Era Vulgaris pales in comparison to 2005’s Lullabies to Paralyze; its approach is different and makes for a diverse sound.
Like the Pumpkins’ Zeitgeist, Era Vulgaris is a must-have addition and a natural pick for the best of 2007.
The Sri Lankan bombshell was hardly missing in action this year with her politically-charged followup, Kala. M.I.A. gives us another dose of dancehall/electro beats with her bratty British vocals and soca energy.
Kala is an aggressive, more tribal offering than her critically acclaimed debut, Arular. While she keeps to the distorted basslines and ragga sound of Arular, Kala is infused with intense jungle bongos and primitive yelps in songs like “Birdflu” and “Hussel.”
Despite her strong political messages, M.I.A.’s sexual overtones can’t be ignored.
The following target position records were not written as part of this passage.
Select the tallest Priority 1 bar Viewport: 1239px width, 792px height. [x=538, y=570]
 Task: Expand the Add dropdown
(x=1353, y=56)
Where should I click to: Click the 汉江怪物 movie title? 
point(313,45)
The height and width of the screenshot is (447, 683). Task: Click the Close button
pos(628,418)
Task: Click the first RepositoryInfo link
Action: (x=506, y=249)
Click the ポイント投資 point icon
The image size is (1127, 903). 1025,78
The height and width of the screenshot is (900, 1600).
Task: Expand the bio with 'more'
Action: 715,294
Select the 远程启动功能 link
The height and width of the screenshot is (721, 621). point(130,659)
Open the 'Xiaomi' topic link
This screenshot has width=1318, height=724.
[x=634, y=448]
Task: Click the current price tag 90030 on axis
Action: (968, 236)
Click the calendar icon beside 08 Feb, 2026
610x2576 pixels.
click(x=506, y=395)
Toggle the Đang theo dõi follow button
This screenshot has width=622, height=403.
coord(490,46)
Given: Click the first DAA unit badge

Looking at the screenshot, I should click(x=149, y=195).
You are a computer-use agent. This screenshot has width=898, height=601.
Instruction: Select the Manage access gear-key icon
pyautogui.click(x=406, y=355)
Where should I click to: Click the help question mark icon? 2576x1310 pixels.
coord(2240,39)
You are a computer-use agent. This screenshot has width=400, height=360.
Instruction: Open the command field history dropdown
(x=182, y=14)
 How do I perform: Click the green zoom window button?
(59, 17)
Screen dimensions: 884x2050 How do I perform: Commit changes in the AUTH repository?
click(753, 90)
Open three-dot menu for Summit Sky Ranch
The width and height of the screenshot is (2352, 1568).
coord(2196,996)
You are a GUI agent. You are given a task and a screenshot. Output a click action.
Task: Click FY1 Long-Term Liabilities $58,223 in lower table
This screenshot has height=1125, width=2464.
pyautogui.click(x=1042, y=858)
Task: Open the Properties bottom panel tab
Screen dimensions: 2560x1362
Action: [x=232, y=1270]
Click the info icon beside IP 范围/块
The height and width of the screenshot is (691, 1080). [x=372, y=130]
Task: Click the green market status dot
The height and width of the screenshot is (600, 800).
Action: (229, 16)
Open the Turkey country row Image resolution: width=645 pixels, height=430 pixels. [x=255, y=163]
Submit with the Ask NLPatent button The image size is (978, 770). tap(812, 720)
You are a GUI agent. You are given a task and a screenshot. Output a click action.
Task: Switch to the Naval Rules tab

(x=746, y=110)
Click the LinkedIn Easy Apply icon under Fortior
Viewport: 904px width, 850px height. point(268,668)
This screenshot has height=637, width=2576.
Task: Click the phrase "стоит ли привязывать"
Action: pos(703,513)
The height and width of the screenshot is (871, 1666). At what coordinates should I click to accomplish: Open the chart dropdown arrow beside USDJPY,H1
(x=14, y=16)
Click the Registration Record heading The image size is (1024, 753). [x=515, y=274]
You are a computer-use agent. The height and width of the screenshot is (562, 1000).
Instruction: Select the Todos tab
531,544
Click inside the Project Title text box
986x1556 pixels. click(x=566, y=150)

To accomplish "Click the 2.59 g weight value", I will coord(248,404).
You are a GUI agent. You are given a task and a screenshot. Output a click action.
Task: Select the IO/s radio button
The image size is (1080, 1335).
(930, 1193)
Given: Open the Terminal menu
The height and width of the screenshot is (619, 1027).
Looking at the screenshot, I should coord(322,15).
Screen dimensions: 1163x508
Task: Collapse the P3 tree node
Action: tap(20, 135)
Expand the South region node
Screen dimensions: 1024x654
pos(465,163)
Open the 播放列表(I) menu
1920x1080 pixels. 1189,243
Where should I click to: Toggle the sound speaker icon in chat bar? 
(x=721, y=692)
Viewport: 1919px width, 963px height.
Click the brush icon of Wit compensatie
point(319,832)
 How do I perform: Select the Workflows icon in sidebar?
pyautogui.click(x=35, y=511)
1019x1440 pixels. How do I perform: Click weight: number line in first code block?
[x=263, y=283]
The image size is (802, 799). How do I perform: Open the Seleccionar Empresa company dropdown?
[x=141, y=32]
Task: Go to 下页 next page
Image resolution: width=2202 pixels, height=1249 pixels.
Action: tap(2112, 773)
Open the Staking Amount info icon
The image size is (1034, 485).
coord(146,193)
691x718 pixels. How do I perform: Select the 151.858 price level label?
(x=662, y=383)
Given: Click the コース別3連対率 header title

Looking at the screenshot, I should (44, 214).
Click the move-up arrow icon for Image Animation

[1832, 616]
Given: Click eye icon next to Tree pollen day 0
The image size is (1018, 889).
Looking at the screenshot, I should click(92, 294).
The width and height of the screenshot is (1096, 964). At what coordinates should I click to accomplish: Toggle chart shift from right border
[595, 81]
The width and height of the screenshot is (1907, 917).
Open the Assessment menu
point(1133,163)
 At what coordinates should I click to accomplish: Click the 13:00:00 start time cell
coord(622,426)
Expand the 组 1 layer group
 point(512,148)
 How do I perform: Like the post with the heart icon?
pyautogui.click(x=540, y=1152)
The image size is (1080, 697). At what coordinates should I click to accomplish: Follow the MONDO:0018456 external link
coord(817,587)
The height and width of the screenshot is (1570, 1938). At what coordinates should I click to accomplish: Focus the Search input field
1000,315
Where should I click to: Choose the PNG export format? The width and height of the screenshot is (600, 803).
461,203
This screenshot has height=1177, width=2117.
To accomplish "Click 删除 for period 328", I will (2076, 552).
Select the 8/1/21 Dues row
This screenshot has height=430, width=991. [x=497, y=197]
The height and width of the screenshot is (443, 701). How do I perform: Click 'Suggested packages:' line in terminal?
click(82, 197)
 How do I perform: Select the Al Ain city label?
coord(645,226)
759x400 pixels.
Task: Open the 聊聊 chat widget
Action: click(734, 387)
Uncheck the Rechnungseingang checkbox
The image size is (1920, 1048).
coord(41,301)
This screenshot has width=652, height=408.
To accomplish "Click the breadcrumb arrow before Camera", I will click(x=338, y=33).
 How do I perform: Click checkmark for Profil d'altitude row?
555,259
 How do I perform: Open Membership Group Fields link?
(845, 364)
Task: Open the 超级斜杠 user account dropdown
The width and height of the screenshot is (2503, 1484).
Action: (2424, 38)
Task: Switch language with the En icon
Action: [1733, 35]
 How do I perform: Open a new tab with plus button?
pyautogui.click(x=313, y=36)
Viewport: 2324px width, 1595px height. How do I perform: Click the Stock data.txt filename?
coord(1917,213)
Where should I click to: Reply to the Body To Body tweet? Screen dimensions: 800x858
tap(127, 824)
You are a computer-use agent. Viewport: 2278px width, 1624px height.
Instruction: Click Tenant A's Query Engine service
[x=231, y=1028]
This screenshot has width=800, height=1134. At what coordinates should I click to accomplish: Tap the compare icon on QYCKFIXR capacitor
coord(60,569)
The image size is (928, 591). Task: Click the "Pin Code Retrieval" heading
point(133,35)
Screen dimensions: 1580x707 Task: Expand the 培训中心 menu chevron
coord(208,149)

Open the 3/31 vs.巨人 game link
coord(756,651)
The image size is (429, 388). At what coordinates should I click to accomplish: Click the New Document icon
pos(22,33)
Her confident vocals dip in and out of the harsh electronic beats.
Faster-paced jams like the “World Town” and electro-brassy “XR2” bring about the same massive dance energies as Arular’s “Bucky Done Gone” and the DJ favourite, “Galang.”
To top off the already exhaustive album, Timbaland enters the picture in the final track “Come Around,” which is marked by his groovy hip-hop throbs and signature stuttering raps. This album too good to be true.
The Black and White Album
Just in time for our year-end album picks, the spastic Swedes’ latest release makes the list with its explosive energy and dynamic jams.
The Black and White Album attempts to pack the intensity of the Hives’ shows into a compact 42 minutes. The result is a high-octane set of tracks that make you envious of the band members’ fun.
Vivacious hand claps in “Try It Again” and cocky vocals in “Giddy Up!” offer a mixed experience. Impulsive lead singer Howlin’ Pelle interrupts the perky punk track “Try It Again” with random quips like, “They say the definition of madness is doing the same thing and expecting a different result,” before continuing the animated song.
Part of The Black and White Album’s appeal is its unpredictability — Howlin’ Pelle’s greatest onstage asset, which transates perfectly onto the album.
Collaborations with hip-hop producer, Pharrell Williams, and Bloc Party producer, Jacknife Lee, don’t hurt either. Entering the funk-tacular “T.H.E.H.I.V.E.S” in a Pharrell-inspired falsetto voice, Howlin’ Pelle’s experiments make The Hives sound as fresh as ever.